Sorry that the tutorial missed these important points. It might be better to look at the documentation first. If the above fix works well for you, I’ll update the tutorial to address these issues. Thanks!

Thank you that worked!
Now I have added MSE to the elbo loss function as follows:

    for x, _ in train_dl:
        x = x.cuda()
        elbo_loss = elbo_loss_fn(vae.model, vae.guide, x)
        mse_loss = F.mse_loss(x, vae.reconstruct_img(x))
        loss = elbo_loss + mse_loss
        loss.backward()
        optimizer.step()
        optimizer.zero_grad()

This new loss seems well behaved but unfortunately this yields a cuda memory error after about 30 epochs:
RuntimeError: CUDA out of memory.

I’ve tried adding

torch.cuda.empty_cache()
gc.collect()

Every epoch but it doesn’t help the problem.

@wthrift I can’t find anything wrong with your training process. Maybe this comes from data loader. What happens if you remove mse_loss or elbo_loss?

Thanks for your continued help.
Using just mse_loss or just elbo_loss results in the same error.

Based on what you said I thought of some things to test out and I’ve found the source of the problem! I have a loss+= loss line in my model testing code that I run every epoch. The code is as follows, it comes just after my training code.

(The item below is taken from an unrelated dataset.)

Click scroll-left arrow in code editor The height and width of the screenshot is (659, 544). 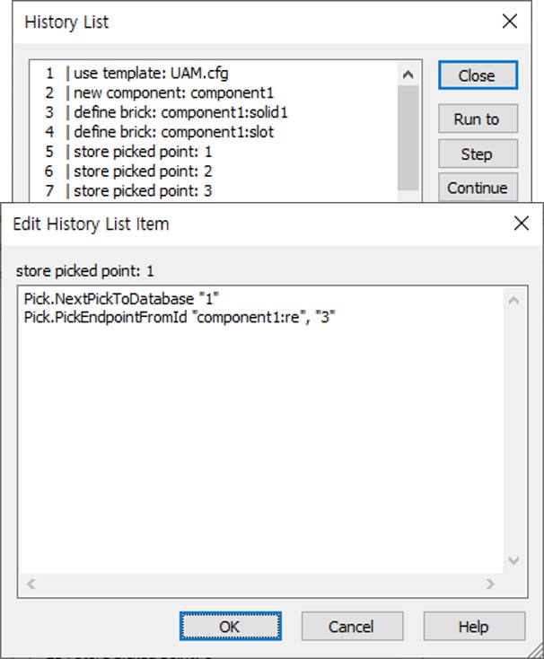[x=31, y=584]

    # initialize loss accumulator
    test_loss = 0.
    # compute the loss over the entire test set
    for i, (x, _) in enumerate(test_dl):
        x = x.cuda()
        elbo_loss = elbo_loss_fn(vae.model, vae.guide, x)
        mse_loss = F.mse_loss(x, vae.reconstruct_img(x))
        temp_loss = elbo_loss + mse_loss
        test_loss += temp_loss

    # report test diagnostics
    normalizer_test = len(test_dl.dataset)
    total_epoch_loss_test = test_loss / normalizer_test
    test_elbo.append(total_epoch_loss_test)
    torch.cuda.empty_cache()
    gc.collect()

Removing the + in test_loss += temp_loss solves the problem.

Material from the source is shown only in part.